Людская пестрота гармонировала с мебельной. Мужская половина: от расхристанных юнкеров и разбушлатившихся матросиков до джентльменов в цилиндрах. Женская половина: от мнимых скромниц с чертиками в глазах до совершенно раздетых, хохочущих девиц. И те, и те бросали вызов прерассудкам прическами и нарядами, отвешивали увесистую затрещину скромности и умеренности алкоголем, кокаином и раскованным поведением. Раскованное поведение особенно удавалось на бывших буржуйских кроватях и диванах.
И была еще сцена. Подмостки, сооруженные, сразу видно, недавно и наспех. Примитивный, поскрипывающий и покачивающийся настил из досок. С рампой из керосиновых ламп.
На сцене, широко расставив ноги-ходули, стоял высоченный, наголо бритый человек в редкостно мятых штанах, студенческой тужурке и с лимонного цвета шарфом на шее. Зычный митинговый голос его, как взрывная волна, пронесся по залу:
— В сутолке дел, в суматохе явлений день отошел, постепенно стемнев.

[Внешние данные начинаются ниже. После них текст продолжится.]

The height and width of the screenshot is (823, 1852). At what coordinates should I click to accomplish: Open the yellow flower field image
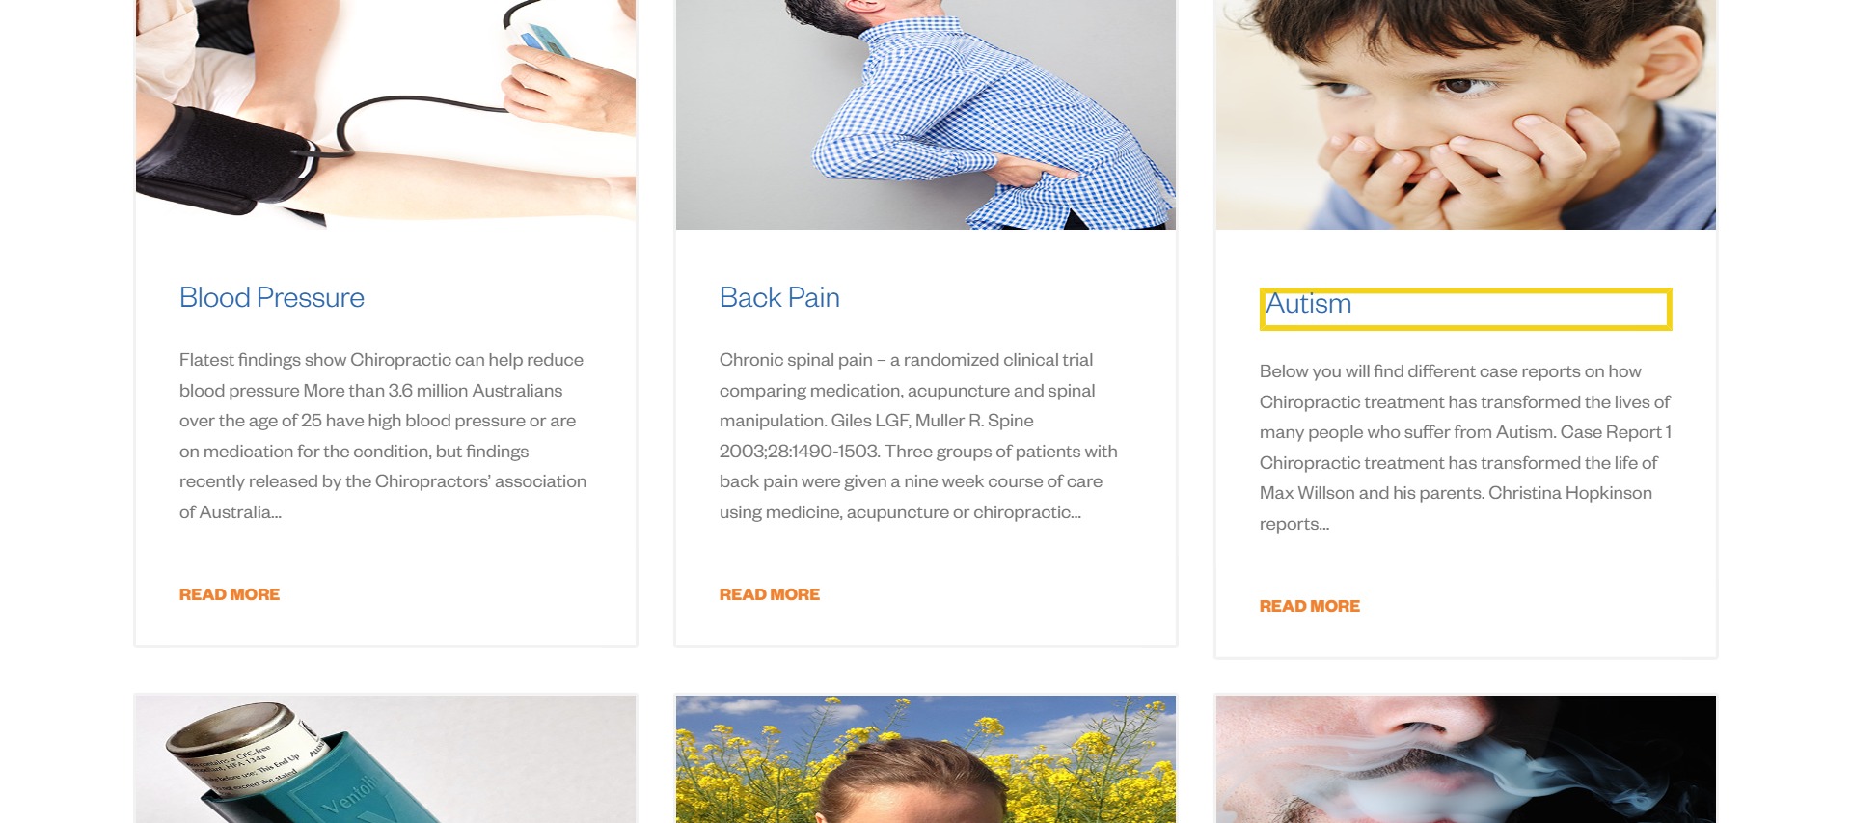(x=926, y=759)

Двое в комнате: я и Кропоткин, дагерротипом на белой стене…
— Пустолай трубозвонный, футурист Маяковский, — с гримасой отвращения произнес поэт и отвернулся. И пошел, поманив за собой изящным жестом руки обалдевшую от зрелища паству.
По дороге пастве суждено было лишиться товарища Ракова. Его ухватили за руку и выдернули из процессии.

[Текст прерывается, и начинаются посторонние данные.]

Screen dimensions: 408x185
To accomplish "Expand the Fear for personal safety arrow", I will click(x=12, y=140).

— Ты рязанский? — услышал Раков вслед за этим. Перед ним покачивался нетрезвый молодой и красивый господин в костюме и цилиндре, подпираемый двумя другими господами, тоже не слишком трезвыми.
— Папаша с маманей мои оттудова, — честно признался поэт.
— Земляк! — обрадовался незнакомый господин, сорвал с головы цилиндр, запустил им в зал поверх столов, тряхнул белыми кудрями и троекратно расцеловал вконец очумевшего Ракова.
Назаров заметил потерю бойца.
— Кто это? — спросил у поэта солдат, показывая на белокурого.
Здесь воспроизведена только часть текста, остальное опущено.